Is Growth Equity as biased as VC?
My view is that the single biggest driver of return in venture capital is the name of the shop - is that also the case in Growth Equity?
Top companies get so much inbound from VCs (incl. unsolicited term sheets), that they get to be selective about who enters their cap table, and that tends to be your typical Sequoia / Andreessen Horowitz. Having a top VC in your cap table helps those companies in many ways, from easily securing follow-on capital when needed, to helping them in their sales cycles. This virtuous circle is a powerful driver of returns for top VC shops. If you’re not in the to decile of VC firms, you get the “crumbs” and your ptf companies get less benefit from having your name in their cap table.
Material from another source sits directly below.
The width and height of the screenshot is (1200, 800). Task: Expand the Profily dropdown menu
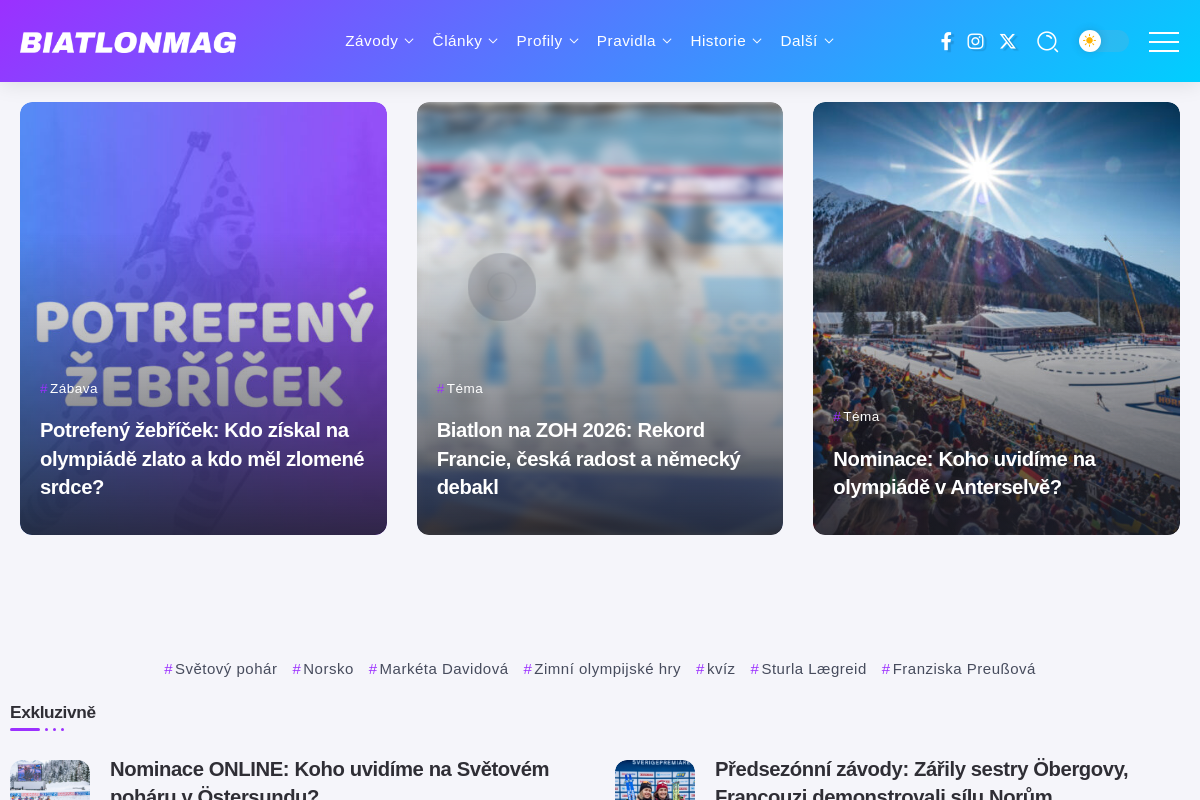coord(547,41)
Do the same principles apply to growth equity stages companies? I would think not, and assume that these companies look less at the “hype factor” and more at the deal that is in front of them.
Grateful for views here.
Based on the context provided, it's not explicitly stated whether Growth Equity is as biased as Venture Capital (VC) or whether the name of the shop is the biggest driver of return in Growth Equity as it is in VC.
However, it's mentioned that the landscape of Growth Equity is changing with traditional private equity firms moving downstream and Tiger Cub funds extending to tech VC/Growth equity. This suggests that there might be a shift in how deals are evaluated and the types of companies that are considered.
It's also noted that the lines between different types of funds, such as TA/Summit and late-stage growth like TCV, are starting to blur due to the increased competition for deals. This could potentially impact the perceived prestige or influence of certain firms in the Growth Equity space.
As for whether Growth Equity stage companies look less at the "hype factor" and more at the deal in front of them, the context doesn't provide a clear answer.
Remember, every company and situation is unique, so it's always important to do thorough research and due diligence.
I think you would be surprised at the amount of blunders these “top VCs” have by just getting into the best companies off their “name”.
You are definitely right as several reports by Preqin and a few others have showed that top VC funds have stickier returns than say.....top PE.
I think it might be a little early to tell on the growth equity side?